* _EXERCISE GOAL_
Across the records, how many lines contain "Publishers"? Answer with the number alone.

* _Stored records_
■ ■ ■ ■
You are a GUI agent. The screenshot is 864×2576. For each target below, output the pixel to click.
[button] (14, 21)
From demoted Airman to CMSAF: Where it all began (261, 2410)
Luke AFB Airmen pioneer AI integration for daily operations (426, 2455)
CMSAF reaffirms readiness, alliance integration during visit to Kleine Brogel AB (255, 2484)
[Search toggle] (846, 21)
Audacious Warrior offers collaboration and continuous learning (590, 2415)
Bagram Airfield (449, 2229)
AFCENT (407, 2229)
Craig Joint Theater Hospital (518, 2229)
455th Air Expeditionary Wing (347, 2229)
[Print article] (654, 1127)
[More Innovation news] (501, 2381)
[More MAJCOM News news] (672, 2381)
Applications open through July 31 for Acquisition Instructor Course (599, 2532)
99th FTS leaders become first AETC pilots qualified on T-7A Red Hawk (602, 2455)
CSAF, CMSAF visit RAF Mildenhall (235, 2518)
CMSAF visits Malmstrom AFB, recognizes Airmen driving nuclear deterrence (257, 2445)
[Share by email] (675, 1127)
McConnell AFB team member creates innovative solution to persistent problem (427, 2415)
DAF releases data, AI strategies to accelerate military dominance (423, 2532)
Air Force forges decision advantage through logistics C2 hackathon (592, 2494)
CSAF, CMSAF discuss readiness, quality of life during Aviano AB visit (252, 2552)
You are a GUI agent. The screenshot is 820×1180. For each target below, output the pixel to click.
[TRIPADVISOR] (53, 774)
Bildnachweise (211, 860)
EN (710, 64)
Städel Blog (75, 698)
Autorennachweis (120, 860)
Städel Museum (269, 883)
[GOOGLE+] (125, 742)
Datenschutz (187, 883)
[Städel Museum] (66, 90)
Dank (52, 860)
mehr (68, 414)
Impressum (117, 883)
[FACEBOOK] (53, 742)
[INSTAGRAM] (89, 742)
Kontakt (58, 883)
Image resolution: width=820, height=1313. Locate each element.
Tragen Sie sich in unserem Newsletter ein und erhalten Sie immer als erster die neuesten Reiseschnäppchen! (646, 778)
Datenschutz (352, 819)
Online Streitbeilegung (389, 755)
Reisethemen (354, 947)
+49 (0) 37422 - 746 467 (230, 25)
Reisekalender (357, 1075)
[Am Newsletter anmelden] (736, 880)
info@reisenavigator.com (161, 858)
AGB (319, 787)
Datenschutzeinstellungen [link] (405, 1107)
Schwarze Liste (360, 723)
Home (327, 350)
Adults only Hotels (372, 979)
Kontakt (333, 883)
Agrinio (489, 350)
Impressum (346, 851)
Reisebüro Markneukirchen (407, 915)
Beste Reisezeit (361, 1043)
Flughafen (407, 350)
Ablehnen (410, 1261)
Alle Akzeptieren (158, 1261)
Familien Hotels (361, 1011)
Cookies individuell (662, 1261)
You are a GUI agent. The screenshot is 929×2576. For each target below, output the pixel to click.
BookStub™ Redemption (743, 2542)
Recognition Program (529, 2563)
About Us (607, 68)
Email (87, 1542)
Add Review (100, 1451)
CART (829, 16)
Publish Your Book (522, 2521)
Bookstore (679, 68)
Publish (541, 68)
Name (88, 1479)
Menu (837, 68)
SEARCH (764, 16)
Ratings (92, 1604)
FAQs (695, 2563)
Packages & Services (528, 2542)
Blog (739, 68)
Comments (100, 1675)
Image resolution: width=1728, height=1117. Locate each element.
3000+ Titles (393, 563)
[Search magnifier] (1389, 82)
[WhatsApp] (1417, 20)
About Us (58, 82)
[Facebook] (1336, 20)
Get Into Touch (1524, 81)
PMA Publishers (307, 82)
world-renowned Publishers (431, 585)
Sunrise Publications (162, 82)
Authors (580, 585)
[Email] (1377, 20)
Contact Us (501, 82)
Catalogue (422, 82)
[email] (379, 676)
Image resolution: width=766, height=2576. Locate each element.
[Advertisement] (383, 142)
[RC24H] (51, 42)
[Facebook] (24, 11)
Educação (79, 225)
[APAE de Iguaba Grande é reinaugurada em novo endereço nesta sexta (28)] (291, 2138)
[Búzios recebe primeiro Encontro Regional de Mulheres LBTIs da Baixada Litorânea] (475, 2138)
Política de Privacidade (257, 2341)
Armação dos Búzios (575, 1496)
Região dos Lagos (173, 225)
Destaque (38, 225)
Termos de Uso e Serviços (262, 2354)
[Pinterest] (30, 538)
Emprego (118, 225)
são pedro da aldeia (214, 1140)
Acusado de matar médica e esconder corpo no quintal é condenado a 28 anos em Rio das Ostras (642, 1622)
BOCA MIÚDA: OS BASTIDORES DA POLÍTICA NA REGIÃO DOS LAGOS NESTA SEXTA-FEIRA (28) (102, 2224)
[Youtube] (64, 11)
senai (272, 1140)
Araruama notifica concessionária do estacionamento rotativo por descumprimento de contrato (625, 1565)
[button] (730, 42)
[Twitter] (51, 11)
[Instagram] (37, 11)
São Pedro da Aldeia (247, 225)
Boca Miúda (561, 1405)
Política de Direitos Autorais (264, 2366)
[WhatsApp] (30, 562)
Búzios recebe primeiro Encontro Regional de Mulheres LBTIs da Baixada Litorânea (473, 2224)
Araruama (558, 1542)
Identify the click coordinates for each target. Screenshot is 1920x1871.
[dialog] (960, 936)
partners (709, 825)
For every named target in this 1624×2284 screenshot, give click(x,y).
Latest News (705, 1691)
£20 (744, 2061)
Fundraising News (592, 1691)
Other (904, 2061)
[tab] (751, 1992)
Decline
■ ■ ■ ■
* _RESPONSE TO THE TASK_
2